(QUÉ HACER) Sustituye "Screen dimensions" por "Screen size" en todas las filas de abajo y vuelve a escribirlas sin cambiar nada más.

(DATOS EXTRAÍDOS)

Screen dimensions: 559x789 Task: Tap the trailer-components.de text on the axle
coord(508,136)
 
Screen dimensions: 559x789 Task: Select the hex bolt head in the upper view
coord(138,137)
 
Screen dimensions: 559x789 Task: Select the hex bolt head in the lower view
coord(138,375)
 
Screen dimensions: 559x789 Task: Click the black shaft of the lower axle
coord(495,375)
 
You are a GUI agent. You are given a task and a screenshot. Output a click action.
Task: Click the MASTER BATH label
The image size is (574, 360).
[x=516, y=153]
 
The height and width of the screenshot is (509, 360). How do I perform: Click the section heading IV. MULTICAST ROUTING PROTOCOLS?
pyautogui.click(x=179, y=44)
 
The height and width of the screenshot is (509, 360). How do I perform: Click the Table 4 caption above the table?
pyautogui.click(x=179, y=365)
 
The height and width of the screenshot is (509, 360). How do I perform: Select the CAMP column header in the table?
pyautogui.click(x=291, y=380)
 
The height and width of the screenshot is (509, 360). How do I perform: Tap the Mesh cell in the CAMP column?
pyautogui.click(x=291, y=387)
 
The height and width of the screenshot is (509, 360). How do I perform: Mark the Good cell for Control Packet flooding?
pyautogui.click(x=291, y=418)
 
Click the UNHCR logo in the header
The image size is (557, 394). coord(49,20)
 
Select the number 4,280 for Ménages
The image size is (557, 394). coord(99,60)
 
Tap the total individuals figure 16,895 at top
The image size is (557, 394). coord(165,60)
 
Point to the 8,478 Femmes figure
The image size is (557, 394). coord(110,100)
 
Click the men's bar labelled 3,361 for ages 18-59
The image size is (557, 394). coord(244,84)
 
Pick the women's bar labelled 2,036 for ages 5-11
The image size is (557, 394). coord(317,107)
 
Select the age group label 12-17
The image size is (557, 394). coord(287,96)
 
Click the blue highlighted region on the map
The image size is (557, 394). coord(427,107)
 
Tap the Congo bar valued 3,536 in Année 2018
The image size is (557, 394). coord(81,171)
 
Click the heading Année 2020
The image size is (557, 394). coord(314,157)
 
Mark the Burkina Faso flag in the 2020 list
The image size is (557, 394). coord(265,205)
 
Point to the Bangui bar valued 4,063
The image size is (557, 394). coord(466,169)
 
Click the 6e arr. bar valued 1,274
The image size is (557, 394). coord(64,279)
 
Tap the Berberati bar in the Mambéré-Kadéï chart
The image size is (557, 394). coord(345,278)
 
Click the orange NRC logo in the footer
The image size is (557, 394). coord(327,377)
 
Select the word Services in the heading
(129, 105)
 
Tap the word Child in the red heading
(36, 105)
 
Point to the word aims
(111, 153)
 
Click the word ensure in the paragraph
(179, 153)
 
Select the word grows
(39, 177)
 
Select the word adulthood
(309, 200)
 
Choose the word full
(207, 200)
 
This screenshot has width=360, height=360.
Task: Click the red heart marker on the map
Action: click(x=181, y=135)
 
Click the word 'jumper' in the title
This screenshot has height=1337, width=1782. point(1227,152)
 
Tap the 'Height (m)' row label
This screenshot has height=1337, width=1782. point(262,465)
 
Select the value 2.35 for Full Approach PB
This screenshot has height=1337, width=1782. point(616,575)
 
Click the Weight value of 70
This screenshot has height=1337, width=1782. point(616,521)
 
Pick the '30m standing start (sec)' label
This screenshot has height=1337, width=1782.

(RESULTADO)
Screen size: 559x789 Task: Tap the trailer-components.de text on the axle
coord(508,136)
 
Screen size: 559x789 Task: Select the hex bolt head in the upper view
coord(138,137)
 
Screen size: 559x789 Task: Select the hex bolt head in the lower view
coord(138,375)
 
Screen size: 559x789 Task: Click the black shaft of the lower axle
coord(495,375)
 
You are a GUI agent. You are given a task and a screenshot. Output a click action.
Task: Click the MASTER BATH label
The image size is (574, 360).
[x=516, y=153]
 
The height and width of the screenshot is (509, 360). How do I perform: Click the section heading IV. MULTICAST ROUTING PROTOCOLS?
pyautogui.click(x=179, y=44)
 
The height and width of the screenshot is (509, 360). How do I perform: Click the Table 4 caption above the table?
pyautogui.click(x=179, y=365)
 
The height and width of the screenshot is (509, 360). How do I perform: Select the CAMP column header in the table?
pyautogui.click(x=291, y=380)
 
The height and width of the screenshot is (509, 360). How do I perform: Tap the Mesh cell in the CAMP column?
pyautogui.click(x=291, y=387)
 
The height and width of the screenshot is (509, 360). How do I perform: Mark the Good cell for Control Packet flooding?
pyautogui.click(x=291, y=418)
 
Click the UNHCR logo in the header
The image size is (557, 394). coord(49,20)
 
Select the number 4,280 for Ménages
The image size is (557, 394). coord(99,60)
 
Tap the total individuals figure 16,895 at top
The image size is (557, 394). coord(165,60)
 
Point to the 8,478 Femmes figure
The image size is (557, 394). coord(110,100)
 
Click the men's bar labelled 3,361 for ages 18-59
The image size is (557, 394). coord(244,84)
 
Pick the women's bar labelled 2,036 for ages 5-11
The image size is (557, 394). coord(317,107)
 
Select the age group label 12-17
The image size is (557, 394). coord(287,96)
 
Click the blue highlighted region on the map
The image size is (557, 394). coord(427,107)
 
Tap the Congo bar valued 3,536 in Année 2018
The image size is (557, 394). coord(81,171)
 
Click the heading Année 2020
The image size is (557, 394). coord(314,157)
 
Mark the Burkina Faso flag in the 2020 list
The image size is (557, 394). coord(265,205)
 
Point to the Bangui bar valued 4,063
The image size is (557, 394). coord(466,169)
 
Click the 6e arr. bar valued 1,274
The image size is (557, 394). coord(64,279)
 
Tap the Berberati bar in the Mambéré-Kadéï chart
The image size is (557, 394). coord(345,278)
 
Click the orange NRC logo in the footer
The image size is (557, 394). coord(327,377)
 
Select the word Services in the heading
(129, 105)
 
Tap the word Child in the red heading
(36, 105)
 
Point to the word aims
(111, 153)
 
Click the word ensure in the paragraph
(179, 153)
 
Select the word grows
(39, 177)
 
Select the word adulthood
(309, 200)
 
Choose the word full
(207, 200)
 
This screenshot has width=360, height=360.
Task: Click the red heart marker on the map
Action: click(x=181, y=135)
 
Click the word 'jumper' in the title
This screenshot has height=1337, width=1782. point(1227,152)
 
Tap the 'Height (m)' row label
This screenshot has height=1337, width=1782. point(262,465)
 
Select the value 2.35 for Full Approach PB
This screenshot has height=1337, width=1782. point(616,575)
 
Click the Weight value of 70
This screenshot has height=1337, width=1782. point(616,521)
 
Pick the '30m standing start (sec)' label
This screenshot has height=1337, width=1782.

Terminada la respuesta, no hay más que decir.